Posted on: Sunday, January 12, 2003

State to sink fishing boat grounded off Maui

Advertiser Staff and News Services

The state is preparing to sink an 85-foot former fishing vessel that was damaged running aground off Maui.

Officials are trying to keep the vessel afloat long enough to clean it before sinking it at sea sometime within the next week, said Steve Thompson, O'ahu District manager for the Division of Boating & Ocean Recreation.

The state took control of the Messenger of Peace after its owners, J. C. Ministries of Marysville, Wash., said it had no insurance or money to rescue the boat, used for a humanitarian mission to the South Pacific.

Thompson said it had yet to be determined whether the owner would be charged for the cost of disposing of the now-unseaworthy vessel.

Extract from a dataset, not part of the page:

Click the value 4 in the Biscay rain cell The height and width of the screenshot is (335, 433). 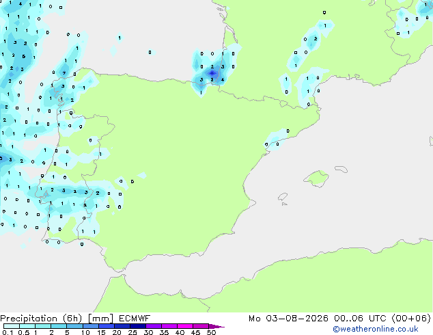tap(222, 80)
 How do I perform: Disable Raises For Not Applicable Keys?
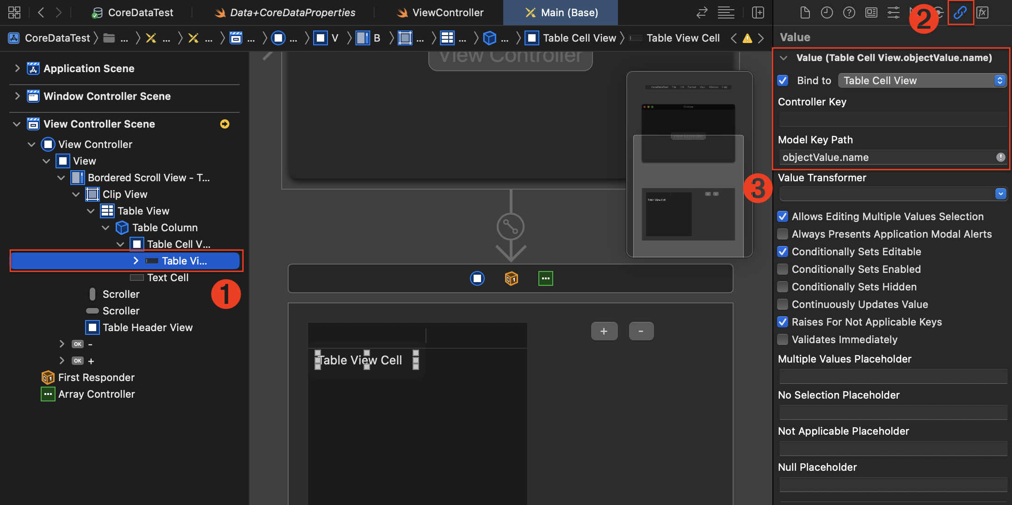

It cost $100,000 to tow the boat from Maui to the Ke'ehi Small Boat Harbor on O'ahu, and the state spent $25,000 removing oil and hazardous chemicals from the boat to meet Environmental Protection Agency requirements for scuttling at sea, Thompson said.

The vessel went aground off Sugar Beach at Kihei, where it was blown by high winds Jan 4.

The vessel was floated Tuesday by marine salvage workers contracted by the state Division of Boating and Ocean Recreation with money from the National Oceanic and Atmospheric Administration and the Hawaiian Islands Humpback Whale National Marine Sanctuary.

Divers with the state Division of Aquatic Resources have determined that the boat damaged about 950 square feet of coral reef.